Frequently mistaken as being of German origin, this comforting confectionery has its roots in the 17th century, with the first known handwritten recipe for a milk strudel dating back to 1696, surviving in the halls of the Vienna Town Hall Library. Although the dessert is now considered a proud patriot of Austria, and formerly of the Austro-Hungarian Empire, it is likely that cultures collaborated during its original creation, as the thin layers are reminiscent of many Turkish pastry recipes, such as Baklava.
How is it made?
Building a strudel is an art. After flogging and stretching the unleavened dough to make it thin and elasticated, the filling (most commonly grated apple and brown sugar, lemon, cinnamon and nuts) is added intermittently between pastry layers in order to create the ‘whirlpool’ effect. Lastly, it is baked to glorious golden perfection and then dusted with icing sugar when cool.
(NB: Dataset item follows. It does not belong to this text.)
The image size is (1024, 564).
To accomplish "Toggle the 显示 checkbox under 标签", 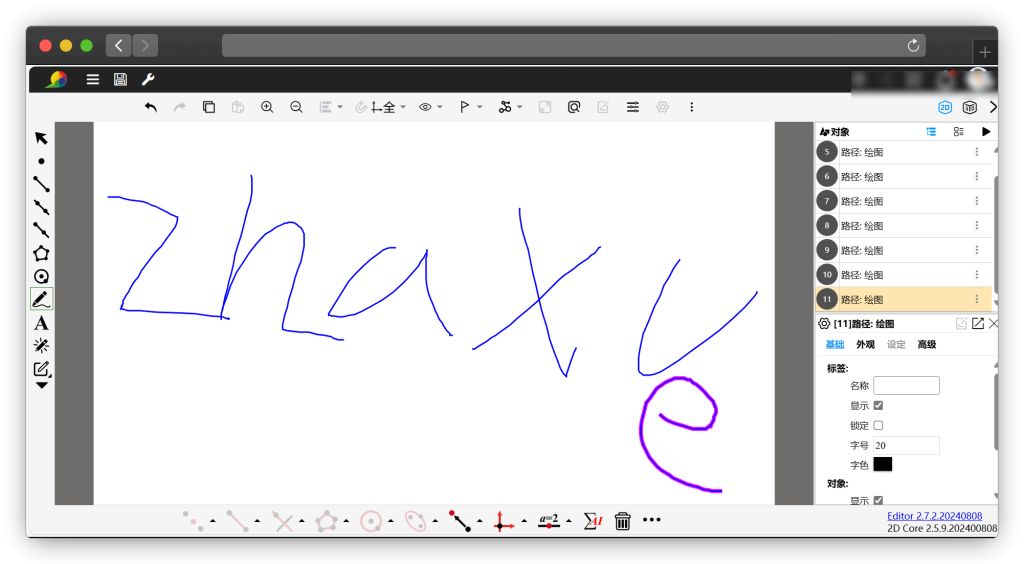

Those who wish to master materialising strudel should consider taking an expert-led course at the bakery of Cafe Landtmann, or simply enjoy a voyeuristic experience by watching the Strudel show, taking place on the hour in the bakery of Cafe-Restaurant Residenz on the grounds of Schönbrunn Palace.
How Should It Be Eaten?
Ideally, strudel should be enjoyed in the traditional surroundings of a Viennese coffee house, accompanied by a generous dollop of whipped cream or vanilla custard and a strong cup of espresso. Although apple will be the be the most common variety you encounter, fillings that you may also come across include; cream cheese (known in Vienna as Topfenstrudel), berry, potato or spinach.